Home > Desert & Canyon > San Rafael Swell > Chute of Muddy Creek  
  Hiking the Chute of Muddy Creek

Wading Muddy Creek
Total Distance: 15 miles one way
Time Needed: 1-2 days (not incl. driving time)
Rating: Moderate to Difficult
Starting Point:: 5,100 feet
Elevation Drop 300 feet
Maps: USGS 7.5" Hunt Draw and Tomsich Butte; USGS 1:100,000 San Rafael Desert


Isolated, rugged canyons with lots of wading in cool water and spectacular narrows characterize Muddy Creek.  One of the premier canyons in the San Rafael Swell, it features an amazing log jam over 25 feet above your head, and a section with wall-to-wall water six feet deep during spring runoff. Summer hiking offers the chance to cool off in the canyon's shady, low-level waters (if you can stand the bugs).
Directions to Trailhead

From Salt Lake City, drive south on I-15 and take Exit 222 (just after Nephi). Continue south on Hwy 28 to Salina and get on I-70 going east. Leave the freeway at Ranch Exit 129. Turn right on a dirt road which parallels the freeway (going west) before turning sharply south. After about 10 to 15 minutes a road comes in from the right but continue straight. After this junction just follow the signs to Red Canyon or McKay Flat -- either road will get you to the Hondoo Arch camping area (the hike's beginning. If in doubt take the right forks. Either road will get you to the Hondoo Arch camping area (the hike's beginning).

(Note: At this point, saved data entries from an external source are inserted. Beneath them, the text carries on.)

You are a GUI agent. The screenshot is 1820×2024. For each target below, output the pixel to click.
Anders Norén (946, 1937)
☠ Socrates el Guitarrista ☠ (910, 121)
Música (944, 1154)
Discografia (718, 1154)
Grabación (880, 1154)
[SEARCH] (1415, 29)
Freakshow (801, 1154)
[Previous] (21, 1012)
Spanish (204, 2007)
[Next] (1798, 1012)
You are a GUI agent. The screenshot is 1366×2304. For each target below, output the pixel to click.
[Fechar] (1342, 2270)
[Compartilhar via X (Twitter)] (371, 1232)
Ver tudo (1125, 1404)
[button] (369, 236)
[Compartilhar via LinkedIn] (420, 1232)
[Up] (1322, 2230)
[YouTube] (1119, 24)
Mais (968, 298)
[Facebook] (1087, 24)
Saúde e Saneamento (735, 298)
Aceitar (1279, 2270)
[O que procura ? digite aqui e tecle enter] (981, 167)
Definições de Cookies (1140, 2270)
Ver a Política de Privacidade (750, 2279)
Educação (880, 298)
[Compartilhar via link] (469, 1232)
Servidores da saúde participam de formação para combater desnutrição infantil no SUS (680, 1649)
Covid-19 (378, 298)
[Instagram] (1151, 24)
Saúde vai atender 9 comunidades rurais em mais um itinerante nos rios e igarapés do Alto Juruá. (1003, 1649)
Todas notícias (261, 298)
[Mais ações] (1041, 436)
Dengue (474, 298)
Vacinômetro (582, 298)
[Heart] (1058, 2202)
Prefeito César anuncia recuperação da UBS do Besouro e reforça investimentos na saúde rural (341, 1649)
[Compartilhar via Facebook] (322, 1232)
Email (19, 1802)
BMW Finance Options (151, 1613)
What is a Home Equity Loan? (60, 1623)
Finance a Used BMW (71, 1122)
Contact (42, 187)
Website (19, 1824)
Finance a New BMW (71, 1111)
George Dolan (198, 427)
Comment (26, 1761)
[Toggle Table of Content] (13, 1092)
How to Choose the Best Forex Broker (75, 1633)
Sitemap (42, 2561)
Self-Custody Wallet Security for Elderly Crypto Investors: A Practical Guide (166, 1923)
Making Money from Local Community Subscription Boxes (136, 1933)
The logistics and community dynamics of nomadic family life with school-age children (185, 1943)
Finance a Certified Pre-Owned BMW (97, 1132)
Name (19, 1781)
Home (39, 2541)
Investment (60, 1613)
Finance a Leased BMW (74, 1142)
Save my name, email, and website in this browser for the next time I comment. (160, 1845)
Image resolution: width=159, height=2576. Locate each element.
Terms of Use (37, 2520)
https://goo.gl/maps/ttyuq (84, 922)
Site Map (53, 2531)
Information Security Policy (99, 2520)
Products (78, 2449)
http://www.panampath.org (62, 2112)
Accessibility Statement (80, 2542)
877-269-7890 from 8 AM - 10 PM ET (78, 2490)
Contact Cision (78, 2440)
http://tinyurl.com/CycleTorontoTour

To Leave Transportation at End of Hike: Take the McKay Flat road and turn south at the Hidden Splendor Mine sign. After a descent of a red-rock cliffed area, you'll find the mine marked by a metal tank (on left) and a debris mound. This is the end of the hike; leave bikes or vehicles here.

Driving Time: From SLC to I-70 Exit 129 is about 3.5 hours. From Exit 129 it's 1 to 1.5 hrs to the Hidden Splendor Mine, and from the mine 45 min. to Hondoo Arch. The dirt roads are well-graded and suitable for light-duty vehicles unless muddied by rain.

Route/Trail Notes

This is not a loop hike so you'll need to leave a car or mountain bikes at the end of the hike to get back to the beginning. The route begins at the Hondoo Arch camping/flat area, at the end of either the McKay flat road or the Reds Canyon road. You can find cattle trails in much of the canyon but for the most part you are picking your own route, choosing where and when to cross the creek. You can't get lost, however, as you simply follow the creek down canyon. The further you go the more time you'll be spending in the water so it's best to just put your wading shoes on from the beginning and enjoy the water.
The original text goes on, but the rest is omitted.